Leaving a career of standing alongside the indigent

When James Hingeley (Law ’76) completed a judicial clerkship for the West Virginia Supreme Court in 1978 after graduating from UVA School of Law, glittering possibilities lay before him.

Hingeley, who attended Harvard University as an undergraduate, had opportunities at major national law firms in New York City; he could have followed the typical path for someone with his credentials. Instead, he returned to Virginia and spent much of his career defending the indigent, starting two public defender offices, first in Lynchburg and then in Charlottesville.

James Hingeley (Law ’76) Yolonda C. Jones

Hingeley retired in August. In his 25 years in public service, he established in Central Virginia an exemplary model of community collaboration to improve the criminal justice system.

He says the simplest of desires motivated him throughout his career: to stand alongside people who need help. Experience taught him that he could serve his clients the most when he was able to influence what happens after conviction.  “Good sentencing advocacy helps people who are in trouble get back on track in their lives,” Hingeley says, providing a benefit not only to individual defendants but to the community.

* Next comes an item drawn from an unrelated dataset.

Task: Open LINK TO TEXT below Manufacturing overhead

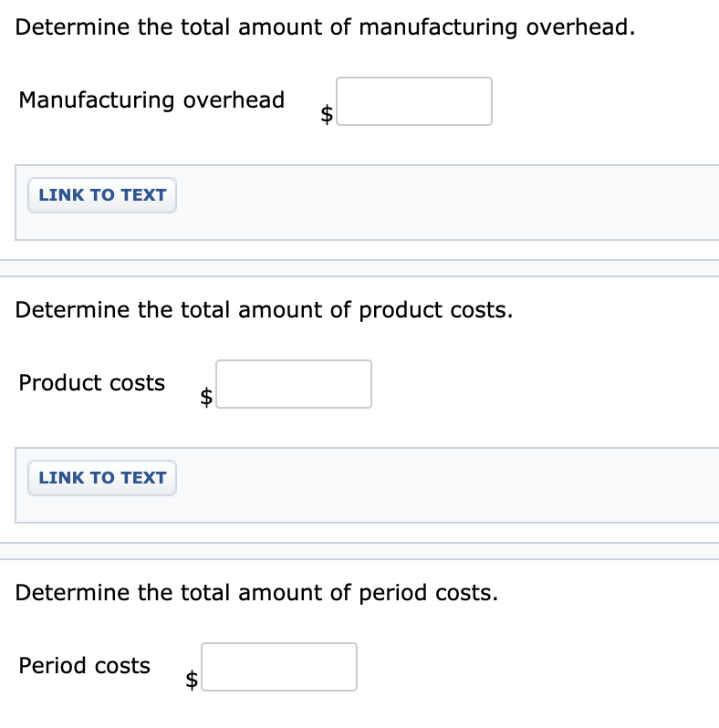Action: click(x=102, y=195)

The first public defender’s office Hingeley started was in Lynchburg, in 1991, after 15 years at a small general practice firm in Charlottesville. Virginia’s Public Defender Commission selected Hingeley as head public defender and let him build the office from the ground up. “I started in a rented room with a card table and two chairs,” he says. The work of staffing and running an office was “icing on the cake,” Hingeley adds. “I could establish a culture that cared about high standards and cared about the people we represented.”

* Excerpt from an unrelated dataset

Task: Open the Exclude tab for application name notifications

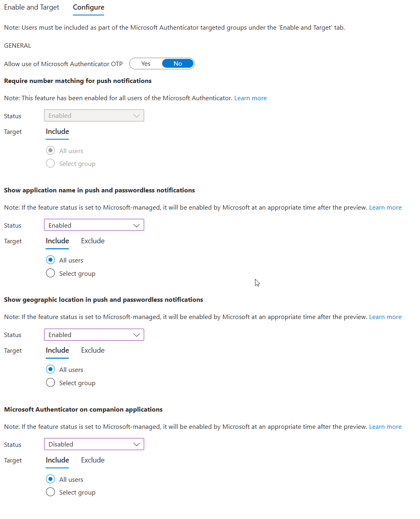Action: pyautogui.click(x=92, y=241)
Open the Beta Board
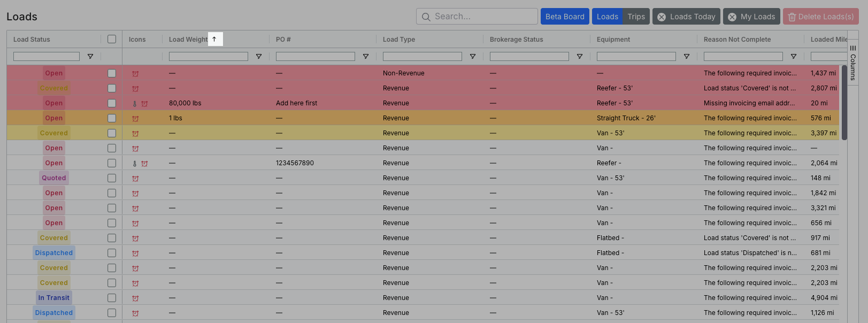The height and width of the screenshot is (323, 868). (x=565, y=17)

In Lynchburg, Hingeley defended three capital cases, which he says are difficult because of their complexity and the strong feelings they generate in communities. With capital murder cases, he says, “any case you can work out is a win. You try to get it resolved on a plea that doesn’t result in a death sentence.” One of Hingeley’s capital cases went through to trial and sentencing in 1993. His client, Steven Brice, was given a life sentence. “A local paper wrote an editorial condemning the outcome as not being severe enough,” Hingeley says. “But it comes with the territory. I was in it to do my best work, and to have saved a person’s life.”

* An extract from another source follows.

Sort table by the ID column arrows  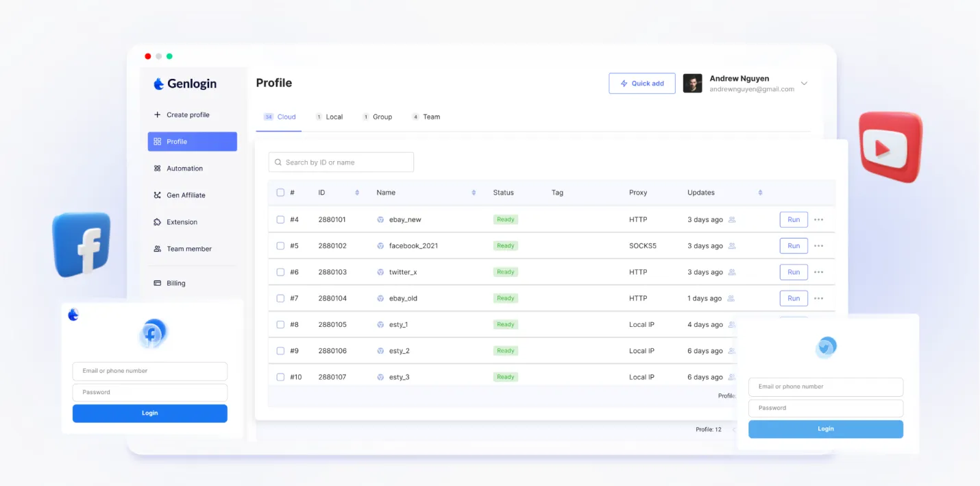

In Charlottesville, where Hingeley opened a public defender’s office for the city and Albemarle County in 1998, he took on one more capital case (which ended in a plea). Most of his cases, however, were for much smaller offenses, and many of his clients, he acknowledges, were found guilty. “The question is, ‘What do you do about it?’” he asks.

When indigent clients have to make restitution, yet also draw jail time, Hingeley says, it creates a catch-22 that traps them in the system—if not sooner, then later as repeat offenders. Hingeley’s office, in partnership with the sheriff’s office, helped develop an inmate work program to help convicted offenders get out of that spiral.

Hingeley says the criminal justice community in Charlottesville and Albemarle is uncommonly successful in working together. In 2007 he and others representing the region’s court and mental health systems adopted the crisis intervention team model, a program for helping police deal more effectively with citizens in the midst of mental health crises. In 2010, the region secured one of just seven national grants for a pilot Justice Department program focused on evidence-based decision-making. “It was a very competitive selection process,” Hingeley says, “and the reason we were selected is that we’d already established this kind of collaborative tradition.”

Hingeley has received plenty of accolades over the years, and he has won praise for his soft-spoken style. “He’s an amazing advocate for his clients, but also a very gentle and kind human being,” Assistant Commonwealth’s Attorney Nina-Alice Antony (Col ’07) says. “He invites you to be on friendly terms.”

Kindness and friendliness seem counterintuitive to the adversarial world of criminal justice. Hingeley says that sometimes people ask him how he can represent murderers. The unlikable clients are the exceptions, he tells them. Most of his clients, he genuinely likes. More than anything, helping them is what kept him doing this work.

“The vast majority are good people who’ve just gotten in some trouble,” he says. “With a little bit of help, they could put their lives back together and be good citizens.”